Musikalische Grüße aus der Welthauptstadt des Jazz

Ray Gallon Trio mit deutschen Young Lions

BIBERACH – Mit dem seit drei Jahren in New York lebenden Jazzschlagzeuger Finn Wiest aus Biberach und Jakob Obleser am Kontrabass hatte der renommierte New Yorker Jazzpianist Ray Gallon auf seiner Deutschlandtournee zwei junge Ausnahmetalente im Gepäck. Das bereits seit Wochen ausverkaufte Konzert im Jazzkeller konnte die Erwartungen mehr als erfüllen. Unter der dezenten Regie und einer launig-entspannten Moderation des routinierten Jazzcollege-Professors, nach einer knappen Begrüßung in drolligem Deutsch, natürlich auf Amerikanisch gehalten, liefen die Protagonisten zur Hochform auf. Rasante Up-Tempo Stücke, stimmungsvolle Jazz-Balladen, blueslastige Nummern, allesamt klar durchstrukturiert und dabei locker swingend und groovend, in einem ausgewogenen Verhältnis zwischen auskomponierten und improvisierten Teilen ließen nichts anbrennen.

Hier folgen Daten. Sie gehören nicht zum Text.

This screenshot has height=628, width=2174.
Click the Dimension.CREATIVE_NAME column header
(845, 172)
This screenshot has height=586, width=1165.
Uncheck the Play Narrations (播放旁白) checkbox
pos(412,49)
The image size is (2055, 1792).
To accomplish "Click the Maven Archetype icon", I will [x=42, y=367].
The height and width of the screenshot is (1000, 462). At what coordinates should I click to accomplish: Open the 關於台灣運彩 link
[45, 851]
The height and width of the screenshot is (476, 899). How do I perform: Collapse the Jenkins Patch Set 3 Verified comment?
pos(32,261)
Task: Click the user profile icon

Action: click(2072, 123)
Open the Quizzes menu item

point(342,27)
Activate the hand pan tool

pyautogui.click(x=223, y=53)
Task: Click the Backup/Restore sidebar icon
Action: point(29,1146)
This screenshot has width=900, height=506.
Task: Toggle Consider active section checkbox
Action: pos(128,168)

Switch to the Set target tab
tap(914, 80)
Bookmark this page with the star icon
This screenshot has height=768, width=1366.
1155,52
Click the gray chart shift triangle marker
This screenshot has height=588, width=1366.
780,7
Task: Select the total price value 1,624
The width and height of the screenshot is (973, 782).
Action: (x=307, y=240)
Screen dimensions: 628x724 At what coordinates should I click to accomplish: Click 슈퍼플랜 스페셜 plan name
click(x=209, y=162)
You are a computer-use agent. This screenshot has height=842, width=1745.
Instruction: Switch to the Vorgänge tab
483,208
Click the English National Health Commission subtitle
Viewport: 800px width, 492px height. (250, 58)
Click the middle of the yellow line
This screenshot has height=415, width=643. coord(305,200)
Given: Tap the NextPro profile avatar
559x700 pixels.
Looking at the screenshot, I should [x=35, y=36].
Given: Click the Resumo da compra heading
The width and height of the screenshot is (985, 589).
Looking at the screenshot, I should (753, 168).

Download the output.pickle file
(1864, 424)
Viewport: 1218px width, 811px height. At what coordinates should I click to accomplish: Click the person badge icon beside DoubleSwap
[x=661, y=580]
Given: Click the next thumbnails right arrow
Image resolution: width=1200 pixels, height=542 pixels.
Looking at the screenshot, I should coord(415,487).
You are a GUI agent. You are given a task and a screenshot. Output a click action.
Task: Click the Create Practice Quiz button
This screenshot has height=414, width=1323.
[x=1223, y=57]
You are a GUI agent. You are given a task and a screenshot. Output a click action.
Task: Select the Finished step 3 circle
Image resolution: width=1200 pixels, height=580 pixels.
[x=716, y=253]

Mit einer Reminiszenz an Duke Ellingtons „Drop Me Off In Harlem“ aus dem Jahr 1933, setzte das Eröffnungsstück von Ray Gallons aktueller CD „Grand Company“ gleich zum Auftakt des ausverkauften Jazzkonzertes einen Markstein seines ästhetischen Anliegens und Empfindens und definierte gleichzeitig den Ort des künstlerischen Geschehens. Harlem, der quirlige Stadtteil New Yorks, aus dem seit Jahrzehnten immer wieder neue künstlerische Ideen sprudeln, ist „Hot Spot“ und „Melting Pot“ des Jazz, New York, der „Big Apple“, seine Hauptstadt. Ganz klar dem Swing und der Tradition verpflichtet aber auch offen für neuere und neueste, stark bebop-affine Einflüsse, spielte Gallon virtuos mit dem Sujet, entlockte ihm ganz neue Facetten, zertrümmerte das Überkommene und generierte daraus eine neue, zeitgemäße Form des Jazz. Die stilistische Offenheit und starke Differenziertheit seiner Kompositionen und Arrangements werden vor allem zusammengehalten durch elaborierte, synkopisch rhythmisierte und farbig harmonisierte, zerrissen wirkende Strukturelemente, in welchen die melodischen Fragmente des Originals versteckt sind. Fröhliches, vorösterliches Ostereiersuchen für die eingefleischten Jazzfans, die mit dem Original vertraut sind, für ungeübte Hörer durchaus eine Herausforderung.

Die weiteren Titel der neuen CD waren überwiegend Eigenkompositionen, teilweise inspiriert durch persönliche Erlebnisse, die Ray Gallon in seinen Moderationen als Verständnishilfe knapp erläuterte. Manche Nummern waren dabei eher programmatisch zu verstehen, ein pittoresker Wasserfall auf Hawaii rauschte im Glissando über die Tastatur, andere Titel (Zombette) führten mit Ganztonskalen aus der Tonalität heraus oder spielten auf „aus den Fugen geratene“ Strukturen an (Out of Whack) und waren unverkennbar mit Hintergedanken auf die aktuelle amerikanische Politik und Gesellschaft versehen. Wiederkehrendes Element und Kennzeichen von Gallons Personalstil waren jedoch metrisch vielschichtige, von Pausen durchsetzte, komplexe Rhythmen, vielfach in unsymmetrischen, zusammengesetzten Taktarten, gerne in ostinaten, vamp-artige Begleitstrukturen und Patterns eingebettet und durch kürzere oder längere Improvisationen verbunden und aufgelockert.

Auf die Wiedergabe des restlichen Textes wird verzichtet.